# Excerpt to read:

################

What happened to me
If only I had been gifted a brilliant career as a successful, childless writer, I, too, could have jetted off to Italy, India, and Indonesia to eat, pray, and love. But while Elizabeth Gilbert partook of the exotic pleasures of the world, I was an everyday housewife.
In the wake of ending a destructive marriage, I inherited two kids, a dog, and an intimate relationship with creditors. An affordable destination for me was traveling to 7-Eleven for Ben and Jerry’s at midnight.
I realized I had become a participant in “domesticide.” It’s my word. I made it up. It’s this housewife’s word for the mental suicide you commit when, after years of abuse, you dare to depart the marital domicile.
Let me be clear that domesticide doesn’t happen at the time of divorce. The actual moment you split up is simply when you find out what you’ve been doing to yourself for years, most likely ever since childhood. Domesticide denotes the slow death of who you really are by what you have become through endlessly chasing the elusive “happily ever after.”

################

# Extracted data:
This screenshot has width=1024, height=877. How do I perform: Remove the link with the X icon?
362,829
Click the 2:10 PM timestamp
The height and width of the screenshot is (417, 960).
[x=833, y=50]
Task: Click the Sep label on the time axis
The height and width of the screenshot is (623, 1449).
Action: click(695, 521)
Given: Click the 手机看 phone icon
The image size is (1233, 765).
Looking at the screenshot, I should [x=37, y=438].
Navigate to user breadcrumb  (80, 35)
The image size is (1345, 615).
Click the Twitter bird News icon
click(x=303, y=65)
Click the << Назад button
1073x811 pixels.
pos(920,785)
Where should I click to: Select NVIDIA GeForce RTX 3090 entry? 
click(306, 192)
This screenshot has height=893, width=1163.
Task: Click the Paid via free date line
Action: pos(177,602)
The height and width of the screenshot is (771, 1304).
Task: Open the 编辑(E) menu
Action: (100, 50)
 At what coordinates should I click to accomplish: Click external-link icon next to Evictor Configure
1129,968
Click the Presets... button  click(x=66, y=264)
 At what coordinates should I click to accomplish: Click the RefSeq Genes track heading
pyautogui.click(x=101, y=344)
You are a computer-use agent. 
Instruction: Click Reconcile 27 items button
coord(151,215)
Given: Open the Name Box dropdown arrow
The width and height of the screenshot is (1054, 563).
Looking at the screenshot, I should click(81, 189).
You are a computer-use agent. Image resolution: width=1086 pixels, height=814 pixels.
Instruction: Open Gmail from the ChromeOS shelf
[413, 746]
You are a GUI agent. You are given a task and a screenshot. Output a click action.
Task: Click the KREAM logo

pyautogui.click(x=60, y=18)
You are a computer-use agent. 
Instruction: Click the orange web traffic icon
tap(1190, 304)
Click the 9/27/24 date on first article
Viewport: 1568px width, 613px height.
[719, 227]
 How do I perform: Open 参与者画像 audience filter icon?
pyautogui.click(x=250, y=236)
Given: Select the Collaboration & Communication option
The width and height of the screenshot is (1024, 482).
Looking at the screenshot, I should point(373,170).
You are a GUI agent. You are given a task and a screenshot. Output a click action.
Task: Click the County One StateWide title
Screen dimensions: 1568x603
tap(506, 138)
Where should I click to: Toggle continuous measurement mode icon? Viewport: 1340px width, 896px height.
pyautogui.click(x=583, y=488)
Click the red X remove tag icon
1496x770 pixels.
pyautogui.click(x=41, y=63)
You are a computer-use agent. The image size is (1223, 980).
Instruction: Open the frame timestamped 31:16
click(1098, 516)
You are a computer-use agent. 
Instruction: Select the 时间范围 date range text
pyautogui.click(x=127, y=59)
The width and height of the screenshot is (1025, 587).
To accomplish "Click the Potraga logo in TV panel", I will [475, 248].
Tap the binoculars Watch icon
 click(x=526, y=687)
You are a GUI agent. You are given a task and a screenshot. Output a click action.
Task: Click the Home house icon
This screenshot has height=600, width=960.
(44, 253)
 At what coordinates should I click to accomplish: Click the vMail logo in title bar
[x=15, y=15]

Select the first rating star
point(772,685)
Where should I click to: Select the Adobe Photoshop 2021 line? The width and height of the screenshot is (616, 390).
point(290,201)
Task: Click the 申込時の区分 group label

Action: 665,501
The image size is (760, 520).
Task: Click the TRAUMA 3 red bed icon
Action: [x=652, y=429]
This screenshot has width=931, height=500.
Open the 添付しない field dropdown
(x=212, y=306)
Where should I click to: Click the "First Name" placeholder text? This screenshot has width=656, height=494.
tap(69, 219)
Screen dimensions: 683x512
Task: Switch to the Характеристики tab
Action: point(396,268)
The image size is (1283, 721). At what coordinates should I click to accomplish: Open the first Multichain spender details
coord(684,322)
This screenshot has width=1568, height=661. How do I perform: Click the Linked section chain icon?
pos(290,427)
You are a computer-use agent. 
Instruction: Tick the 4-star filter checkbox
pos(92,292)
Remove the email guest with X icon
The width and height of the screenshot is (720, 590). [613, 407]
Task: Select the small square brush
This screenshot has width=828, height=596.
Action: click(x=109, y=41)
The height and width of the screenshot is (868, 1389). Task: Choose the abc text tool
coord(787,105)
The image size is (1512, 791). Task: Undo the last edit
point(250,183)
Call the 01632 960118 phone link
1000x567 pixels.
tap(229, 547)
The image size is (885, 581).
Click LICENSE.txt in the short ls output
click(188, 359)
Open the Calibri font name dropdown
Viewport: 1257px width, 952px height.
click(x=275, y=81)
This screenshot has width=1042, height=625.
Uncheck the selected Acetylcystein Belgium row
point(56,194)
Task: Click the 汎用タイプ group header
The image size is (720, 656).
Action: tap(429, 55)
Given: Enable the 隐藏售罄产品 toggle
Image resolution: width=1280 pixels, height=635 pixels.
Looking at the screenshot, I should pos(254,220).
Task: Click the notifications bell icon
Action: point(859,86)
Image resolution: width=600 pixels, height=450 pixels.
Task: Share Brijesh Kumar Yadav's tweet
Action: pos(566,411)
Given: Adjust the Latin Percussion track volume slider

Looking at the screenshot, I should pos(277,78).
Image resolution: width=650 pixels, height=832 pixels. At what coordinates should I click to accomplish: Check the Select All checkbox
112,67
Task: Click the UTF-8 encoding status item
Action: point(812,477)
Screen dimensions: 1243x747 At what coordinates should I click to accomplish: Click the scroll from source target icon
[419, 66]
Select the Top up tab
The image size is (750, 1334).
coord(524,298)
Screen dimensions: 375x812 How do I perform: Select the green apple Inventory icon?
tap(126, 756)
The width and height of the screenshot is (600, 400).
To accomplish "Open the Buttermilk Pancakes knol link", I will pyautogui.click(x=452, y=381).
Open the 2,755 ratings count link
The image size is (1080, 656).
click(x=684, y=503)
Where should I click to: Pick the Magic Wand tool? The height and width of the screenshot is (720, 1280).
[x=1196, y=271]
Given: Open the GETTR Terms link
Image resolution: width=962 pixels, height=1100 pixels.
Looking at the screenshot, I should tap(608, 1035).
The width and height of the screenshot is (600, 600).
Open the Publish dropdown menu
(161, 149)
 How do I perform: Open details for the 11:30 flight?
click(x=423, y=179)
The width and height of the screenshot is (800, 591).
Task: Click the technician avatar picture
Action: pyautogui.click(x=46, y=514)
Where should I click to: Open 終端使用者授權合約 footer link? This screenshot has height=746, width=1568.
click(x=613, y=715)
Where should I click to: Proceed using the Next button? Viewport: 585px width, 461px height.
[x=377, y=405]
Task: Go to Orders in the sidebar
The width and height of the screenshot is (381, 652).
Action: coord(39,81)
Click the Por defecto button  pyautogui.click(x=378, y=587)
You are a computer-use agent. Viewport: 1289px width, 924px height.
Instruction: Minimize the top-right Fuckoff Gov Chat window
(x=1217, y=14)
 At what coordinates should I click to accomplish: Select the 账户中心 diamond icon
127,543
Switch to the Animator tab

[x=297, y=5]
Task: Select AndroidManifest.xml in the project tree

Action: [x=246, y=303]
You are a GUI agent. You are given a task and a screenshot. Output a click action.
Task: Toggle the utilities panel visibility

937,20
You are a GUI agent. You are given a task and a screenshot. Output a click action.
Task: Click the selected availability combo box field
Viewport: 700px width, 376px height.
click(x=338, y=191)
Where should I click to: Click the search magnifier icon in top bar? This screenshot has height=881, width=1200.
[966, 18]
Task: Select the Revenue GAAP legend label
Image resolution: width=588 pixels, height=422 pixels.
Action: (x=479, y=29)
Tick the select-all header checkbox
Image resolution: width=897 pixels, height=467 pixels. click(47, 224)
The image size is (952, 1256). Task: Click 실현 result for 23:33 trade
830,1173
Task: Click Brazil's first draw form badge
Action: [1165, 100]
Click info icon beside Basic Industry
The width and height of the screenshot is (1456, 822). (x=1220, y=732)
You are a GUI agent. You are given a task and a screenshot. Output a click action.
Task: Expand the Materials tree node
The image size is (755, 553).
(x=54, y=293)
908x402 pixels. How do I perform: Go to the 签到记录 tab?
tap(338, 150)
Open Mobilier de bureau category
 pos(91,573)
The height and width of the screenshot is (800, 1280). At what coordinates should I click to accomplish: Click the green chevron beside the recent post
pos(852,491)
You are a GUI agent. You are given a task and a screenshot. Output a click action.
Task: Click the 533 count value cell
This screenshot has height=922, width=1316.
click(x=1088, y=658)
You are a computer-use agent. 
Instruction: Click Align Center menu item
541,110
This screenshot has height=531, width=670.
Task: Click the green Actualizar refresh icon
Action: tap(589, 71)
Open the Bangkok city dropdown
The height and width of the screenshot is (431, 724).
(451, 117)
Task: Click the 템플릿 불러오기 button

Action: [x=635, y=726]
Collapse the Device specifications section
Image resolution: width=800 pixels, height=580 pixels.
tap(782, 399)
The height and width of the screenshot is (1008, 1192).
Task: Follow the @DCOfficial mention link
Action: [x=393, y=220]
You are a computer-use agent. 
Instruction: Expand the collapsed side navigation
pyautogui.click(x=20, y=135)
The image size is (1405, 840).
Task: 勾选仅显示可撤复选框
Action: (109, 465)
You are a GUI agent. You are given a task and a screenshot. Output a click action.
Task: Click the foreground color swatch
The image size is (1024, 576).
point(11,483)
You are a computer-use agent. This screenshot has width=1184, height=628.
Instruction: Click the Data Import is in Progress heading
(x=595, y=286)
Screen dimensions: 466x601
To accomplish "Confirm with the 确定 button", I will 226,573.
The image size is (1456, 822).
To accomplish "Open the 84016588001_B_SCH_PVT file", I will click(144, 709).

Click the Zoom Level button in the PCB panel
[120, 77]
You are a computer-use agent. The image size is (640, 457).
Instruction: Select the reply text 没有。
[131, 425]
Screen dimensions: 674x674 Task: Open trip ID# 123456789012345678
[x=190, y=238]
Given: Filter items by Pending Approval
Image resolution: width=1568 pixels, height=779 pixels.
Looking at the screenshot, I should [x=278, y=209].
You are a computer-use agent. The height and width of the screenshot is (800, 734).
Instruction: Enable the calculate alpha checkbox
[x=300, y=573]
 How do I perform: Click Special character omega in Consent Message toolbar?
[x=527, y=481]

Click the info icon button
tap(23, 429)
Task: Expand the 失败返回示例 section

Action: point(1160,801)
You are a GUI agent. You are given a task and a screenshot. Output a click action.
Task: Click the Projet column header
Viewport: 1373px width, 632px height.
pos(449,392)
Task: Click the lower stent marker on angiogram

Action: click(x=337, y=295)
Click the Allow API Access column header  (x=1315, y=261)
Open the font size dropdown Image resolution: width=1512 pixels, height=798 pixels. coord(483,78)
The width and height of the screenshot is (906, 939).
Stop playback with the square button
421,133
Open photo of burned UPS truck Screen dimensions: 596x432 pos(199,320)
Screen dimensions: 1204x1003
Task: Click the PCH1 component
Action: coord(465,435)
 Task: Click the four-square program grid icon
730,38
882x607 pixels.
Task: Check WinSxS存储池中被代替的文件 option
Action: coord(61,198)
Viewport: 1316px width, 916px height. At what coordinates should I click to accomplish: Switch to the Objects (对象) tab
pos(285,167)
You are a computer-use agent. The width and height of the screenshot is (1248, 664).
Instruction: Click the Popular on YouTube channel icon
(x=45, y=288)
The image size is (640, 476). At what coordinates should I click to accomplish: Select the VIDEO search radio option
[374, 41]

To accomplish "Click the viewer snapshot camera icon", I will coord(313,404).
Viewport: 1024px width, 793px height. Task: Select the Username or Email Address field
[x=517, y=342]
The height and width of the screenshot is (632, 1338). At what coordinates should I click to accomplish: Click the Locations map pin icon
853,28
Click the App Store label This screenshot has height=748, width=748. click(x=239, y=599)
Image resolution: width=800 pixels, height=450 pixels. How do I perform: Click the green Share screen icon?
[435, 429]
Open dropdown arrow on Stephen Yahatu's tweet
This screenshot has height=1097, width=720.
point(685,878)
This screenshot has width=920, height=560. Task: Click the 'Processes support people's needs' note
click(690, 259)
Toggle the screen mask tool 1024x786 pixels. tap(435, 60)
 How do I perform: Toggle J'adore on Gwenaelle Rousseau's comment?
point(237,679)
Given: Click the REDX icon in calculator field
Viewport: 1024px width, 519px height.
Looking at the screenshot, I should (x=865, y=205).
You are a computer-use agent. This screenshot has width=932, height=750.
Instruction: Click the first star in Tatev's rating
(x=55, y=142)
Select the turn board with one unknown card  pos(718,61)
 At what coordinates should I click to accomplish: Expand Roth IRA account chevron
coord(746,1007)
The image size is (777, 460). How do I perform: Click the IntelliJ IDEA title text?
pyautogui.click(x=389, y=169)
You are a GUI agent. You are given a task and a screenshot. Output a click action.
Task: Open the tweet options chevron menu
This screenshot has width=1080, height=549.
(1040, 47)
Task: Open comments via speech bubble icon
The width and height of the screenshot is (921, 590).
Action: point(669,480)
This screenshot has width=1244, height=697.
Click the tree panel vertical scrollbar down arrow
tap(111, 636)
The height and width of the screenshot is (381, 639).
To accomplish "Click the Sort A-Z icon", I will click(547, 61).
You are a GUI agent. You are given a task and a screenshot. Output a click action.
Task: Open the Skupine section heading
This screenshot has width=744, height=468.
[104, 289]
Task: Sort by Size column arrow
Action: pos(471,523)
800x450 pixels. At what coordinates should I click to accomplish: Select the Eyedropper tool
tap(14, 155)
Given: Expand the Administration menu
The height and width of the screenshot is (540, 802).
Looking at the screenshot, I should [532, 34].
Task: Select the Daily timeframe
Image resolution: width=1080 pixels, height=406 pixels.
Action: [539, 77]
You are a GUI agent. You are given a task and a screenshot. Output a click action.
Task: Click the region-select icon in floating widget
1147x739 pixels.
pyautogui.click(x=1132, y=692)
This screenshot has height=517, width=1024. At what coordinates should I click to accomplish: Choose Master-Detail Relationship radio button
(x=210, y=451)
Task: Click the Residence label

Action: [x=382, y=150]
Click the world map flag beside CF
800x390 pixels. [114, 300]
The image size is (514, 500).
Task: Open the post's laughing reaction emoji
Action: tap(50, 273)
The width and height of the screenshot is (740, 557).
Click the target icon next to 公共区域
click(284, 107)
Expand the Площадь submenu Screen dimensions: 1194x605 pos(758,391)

################

# Required work:
**a.** In the passage on domesticide, what did the writer inherit after ending a destructive marriage?
**b.** Proceed with the passage on domesticide, picking up after its final sentence.

# Answers provided:
**a.** Two kids, a dog, and an intimate relationship with creditors.

**b.**
The signs of big trouble were apparent in my recurring sexual fantasy of my husband being run over by a large lawnmower with rusty blades. It became abundantly clear to me that obsessively fantasizing about the freedom one would gain by redeeming a spouse’s life insurance was not healthy.
My exploration of awakening was a bit different than E.G’s. I did, however, eat. Well, more accurately, binging. Chocolate bars, ice cream and chips. I do seem to remember one desperate night being curled up on the bathroom floor quickly gulping an entire pint of gelato.
I also prayed. Well, perhaps it was more like swearing:
“Jesus f’ing Christ, what did I do in my last life to deserve this f’ing bulls*it?”
Each year of the fifteen-year marriage, I gave away more power. When I left, I paid a price. Someone once said, “As goes the marriage, so goes the divorce.” Amen. Did I really think my ex would do anything other than “cut off the funding?” No surprise there.
I took the only job my blank resume could find me- car sales. That job saved my kids and me from poverty.
Now, post-menopause, with a career as an award-winning writer, I give a bow and a courtesy to both the flowers and weeds in the Garden that grew me.
What I learned
Time weaves us but not in a linear way. We move in and out and come to know deeper truths in enlightened moments by spiraling again and back to past events seen in fresh ways. We take bits and pieces and see the reshaping.
In the long body of memory it is a clarifying, cleansing experience. We don’t dump our histories. We revisit and make fresh old memories and see them without the pain and confusion.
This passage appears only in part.